I’m using SDK 2.0 beta on Vista with a geforce 8600 GT
CUDAtest.zip (264 KB)

The basic programming model is that threads issue in groups of 32 called warps. I’ve never actually tried it, but it would not be surprising if the driver promoted the number of threads to the closest multiple of 32. That would be consistent with how the programming guide and the occupancy calculator determine the maximum number of registers.

Hi, thanks for the response. Shouldn’t the emulator have the same response then?

Are you aware that GPU currently supports only single-precision? This may cause differences in results.

BTW, CUDA is not supported on 6600 GT, do you mean 8600?

haha, yes i mean the 8600. nice catch. The precision shouldn’t matter here. I’m using floats in emulation and the c++ part also. Not only that, I’m pretty sure its not an underflow because the final output file reports all of the nk’s divided by the last value (for some reason, this calculation is always reported like this). These ratios are as expected. I didn’t even realize anything was wrong until I plugged it into the next step. So whatever I (or CUDA) am doing wrong, it is consistently wrong. Thanks for any help.

Even if you use float in host code all intermediate FPU uses extended (80-bit) precision for intermediate calculations.

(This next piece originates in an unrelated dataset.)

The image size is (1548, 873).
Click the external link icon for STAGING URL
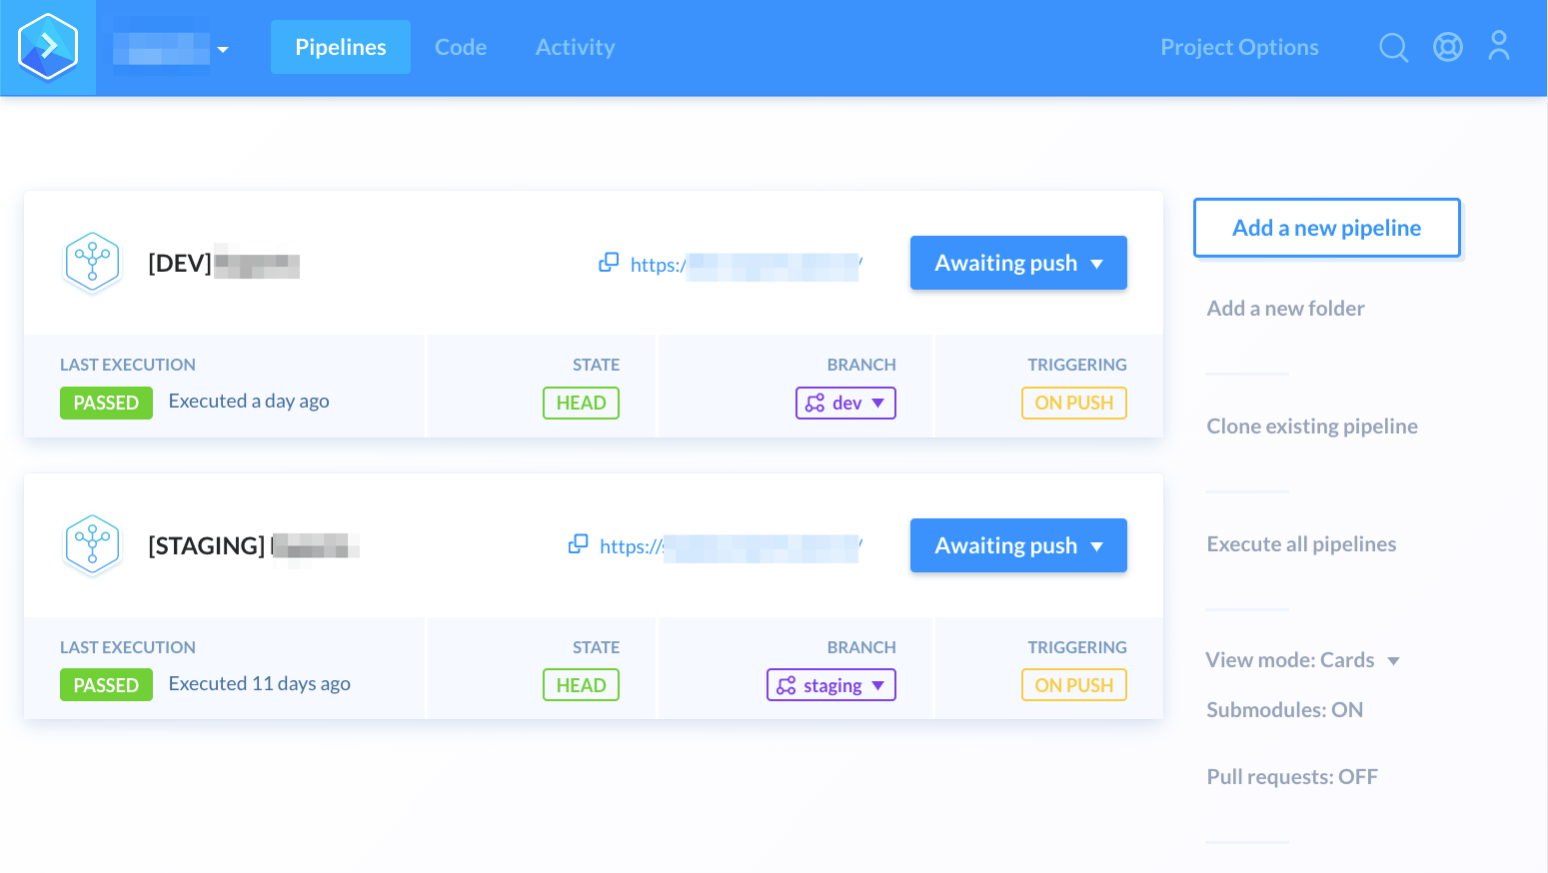point(578,544)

You can use _set_controlfp() to instruct compiler to use single precision. GIve it a try and check if your results are still much different on GPU and in emulation mode.

Thanks for the response. I add

_set_controlfp(_PC_24,_MCW_PC);

right before my call to the kernel in emulation mode, and I still get the correct answer in emulation and the wrong answer from the GPU. Any other ideas? Thanks.

It could be a problem where you don’t have all arrays copied to the GPU device/constant memory. This would not show up in emulation mode because kernels can access host memory there.

Well, i figured it out. In my kernel, I accidentally had one of my variables as a double instead of a float. Now, while this was accidental, I was under the impression that CUDA just translated to float if you used doubles. This gives the completely wrong answer if you use a double. Very odd. Thanks for all of the help.